■ EXERCISE
Word for word, transcribe the data below from the line with "Given: Edit the 全局封堵_1 node" to the line with "Given: Open the meeting details info icon", keeping both of those lines.

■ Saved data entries
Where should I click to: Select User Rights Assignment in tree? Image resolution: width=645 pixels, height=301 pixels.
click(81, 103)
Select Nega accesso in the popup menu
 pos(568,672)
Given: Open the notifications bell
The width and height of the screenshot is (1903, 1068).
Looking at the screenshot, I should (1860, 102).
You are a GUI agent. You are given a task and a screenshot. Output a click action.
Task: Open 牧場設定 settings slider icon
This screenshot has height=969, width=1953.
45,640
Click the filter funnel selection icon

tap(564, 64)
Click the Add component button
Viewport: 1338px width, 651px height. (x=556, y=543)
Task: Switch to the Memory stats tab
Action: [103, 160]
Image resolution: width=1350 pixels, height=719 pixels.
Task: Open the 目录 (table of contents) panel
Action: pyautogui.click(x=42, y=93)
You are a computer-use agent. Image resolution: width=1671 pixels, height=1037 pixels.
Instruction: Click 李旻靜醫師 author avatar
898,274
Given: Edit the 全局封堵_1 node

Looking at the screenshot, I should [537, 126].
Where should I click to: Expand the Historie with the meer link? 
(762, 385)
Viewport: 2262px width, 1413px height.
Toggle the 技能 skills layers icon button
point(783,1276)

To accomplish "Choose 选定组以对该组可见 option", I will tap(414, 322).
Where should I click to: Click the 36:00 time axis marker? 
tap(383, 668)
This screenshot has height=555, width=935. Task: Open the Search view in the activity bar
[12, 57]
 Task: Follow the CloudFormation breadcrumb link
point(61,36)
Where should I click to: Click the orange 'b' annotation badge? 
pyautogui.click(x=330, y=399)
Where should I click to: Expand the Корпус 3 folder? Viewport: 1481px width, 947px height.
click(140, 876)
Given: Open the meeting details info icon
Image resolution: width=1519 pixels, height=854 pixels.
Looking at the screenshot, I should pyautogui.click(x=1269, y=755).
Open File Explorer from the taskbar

■ WORKED SOLUTION
Given: Edit the 全局封堵_1 node

Looking at the screenshot, I should [537, 126].
Where should I click to: Expand the Historie with the meer link? 
(762, 385)
Viewport: 2262px width, 1413px height.
Toggle the 技能 skills layers icon button
point(783,1276)

To accomplish "Choose 选定组以对该组可见 option", I will tap(414, 322).
Where should I click to: Click the 36:00 time axis marker? 
tap(383, 668)
This screenshot has height=555, width=935. Task: Open the Search view in the activity bar
[12, 57]
 Task: Follow the CloudFormation breadcrumb link
point(61,36)
Where should I click to: Click the orange 'b' annotation badge? 
pyautogui.click(x=330, y=399)
Where should I click to: Expand the Корпус 3 folder? Viewport: 1481px width, 947px height.
click(140, 876)
Given: Open the meeting details info icon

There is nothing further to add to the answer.